**What is being asked**
The whole of the data must be transcribed exactly.

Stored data
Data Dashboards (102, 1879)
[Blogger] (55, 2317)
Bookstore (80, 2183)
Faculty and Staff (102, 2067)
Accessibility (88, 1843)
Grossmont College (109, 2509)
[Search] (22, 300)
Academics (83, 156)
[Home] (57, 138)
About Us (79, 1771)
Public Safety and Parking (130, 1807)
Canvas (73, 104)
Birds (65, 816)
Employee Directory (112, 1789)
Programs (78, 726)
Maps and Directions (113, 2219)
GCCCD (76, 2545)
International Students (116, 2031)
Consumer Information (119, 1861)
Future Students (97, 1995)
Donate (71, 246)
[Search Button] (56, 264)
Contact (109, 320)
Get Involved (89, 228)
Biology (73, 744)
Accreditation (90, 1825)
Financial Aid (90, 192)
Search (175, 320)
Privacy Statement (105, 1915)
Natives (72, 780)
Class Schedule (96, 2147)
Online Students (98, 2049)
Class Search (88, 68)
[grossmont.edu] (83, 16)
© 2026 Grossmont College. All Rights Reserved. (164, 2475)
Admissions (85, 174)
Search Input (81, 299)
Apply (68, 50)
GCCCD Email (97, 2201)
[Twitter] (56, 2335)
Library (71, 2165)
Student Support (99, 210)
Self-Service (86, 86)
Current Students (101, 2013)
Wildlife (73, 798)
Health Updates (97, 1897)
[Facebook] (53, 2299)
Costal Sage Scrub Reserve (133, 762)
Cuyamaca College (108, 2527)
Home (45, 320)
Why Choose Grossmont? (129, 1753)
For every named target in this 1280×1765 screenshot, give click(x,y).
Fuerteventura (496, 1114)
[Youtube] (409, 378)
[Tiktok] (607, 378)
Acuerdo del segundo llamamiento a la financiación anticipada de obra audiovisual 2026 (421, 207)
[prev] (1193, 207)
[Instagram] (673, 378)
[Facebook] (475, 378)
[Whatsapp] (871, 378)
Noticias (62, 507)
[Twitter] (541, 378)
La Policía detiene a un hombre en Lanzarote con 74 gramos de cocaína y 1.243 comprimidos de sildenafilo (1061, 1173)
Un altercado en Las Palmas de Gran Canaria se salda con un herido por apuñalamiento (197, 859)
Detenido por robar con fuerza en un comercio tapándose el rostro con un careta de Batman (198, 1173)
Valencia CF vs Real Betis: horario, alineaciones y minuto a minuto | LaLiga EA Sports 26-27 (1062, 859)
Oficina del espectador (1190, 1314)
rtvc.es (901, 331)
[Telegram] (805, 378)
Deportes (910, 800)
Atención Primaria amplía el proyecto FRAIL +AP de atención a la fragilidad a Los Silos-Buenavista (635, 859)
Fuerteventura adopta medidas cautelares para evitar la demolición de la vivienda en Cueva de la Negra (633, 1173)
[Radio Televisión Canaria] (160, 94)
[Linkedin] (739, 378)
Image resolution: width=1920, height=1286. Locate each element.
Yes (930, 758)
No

**Output below**
Data Dashboards (102, 1879)
[Blogger] (55, 2317)
Bookstore (80, 2183)
Faculty and Staff (102, 2067)
Accessibility (88, 1843)
Grossmont College (109, 2509)
[Search] (22, 300)
Academics (83, 156)
[Home] (57, 138)
About Us (79, 1771)
Public Safety and Parking (130, 1807)
Canvas (73, 104)
Birds (65, 816)
Employee Directory (112, 1789)
Programs (78, 726)
Maps and Directions (113, 2219)
GCCCD (76, 2545)
International Students (116, 2031)
Consumer Information (119, 1861)
Future Students (97, 1995)
Donate (71, 246)
[Search Button] (56, 264)
Contact (109, 320)
Get Involved (89, 228)
Biology (73, 744)
Accreditation (90, 1825)
Financial Aid (90, 192)
Search (175, 320)
Privacy Statement (105, 1915)
Natives (72, 780)
Class Schedule (96, 2147)
Online Students (98, 2049)
Class Search (88, 68)
[grossmont.edu] (83, 16)
© 2026 Grossmont College. All Rights Reserved. (164, 2475)
Admissions (85, 174)
Search Input (81, 299)
Apply (68, 50)
GCCCD Email (97, 2201)
[Twitter] (56, 2335)
Library (71, 2165)
Student Support (99, 210)
Self-Service (86, 86)
Current Students (101, 2013)
Wildlife (73, 798)
Health Updates (97, 1897)
[Facebook] (53, 2299)
Costal Sage Scrub Reserve (133, 762)
Cuyamaca College (108, 2527)
Home (45, 320)
Why Choose Grossmont? (129, 1753)
For every named target in this 1280×1765 screenshot, give click(x,y).
Fuerteventura (496, 1114)
[Youtube] (409, 378)
[Tiktok] (607, 378)
Acuerdo del segundo llamamiento a la financiación anticipada de obra audiovisual 2026 (421, 207)
[prev] (1193, 207)
[Instagram] (673, 378)
[Facebook] (475, 378)
[Whatsapp] (871, 378)
Noticias (62, 507)
[Twitter] (541, 378)
La Policía detiene a un hombre en Lanzarote con 74 gramos de cocaína y 1.243 comprimidos de sildenafilo (1061, 1173)
Un altercado en Las Palmas de Gran Canaria se salda con un herido por apuñalamiento (197, 859)
Detenido por robar con fuerza en un comercio tapándose el rostro con un careta de Batman (198, 1173)
Valencia CF vs Real Betis: horario, alineaciones y minuto a minuto | LaLiga EA Sports 26-27 (1062, 859)
Oficina del espectador (1190, 1314)
rtvc.es (901, 331)
[Telegram] (805, 378)
Deportes (910, 800)
Atención Primaria amplía el proyecto FRAIL +AP de atención a la fragilidad a Los Silos-Buenavista (635, 859)
Fuerteventura adopta medidas cautelares para evitar la demolición de la vivienda en Cueva de la Negra (633, 1173)
[Radio Televisión Canaria] (160, 94)
[Linkedin] (739, 378)
Image resolution: width=1920, height=1286. Locate each element.
Yes (930, 758)
No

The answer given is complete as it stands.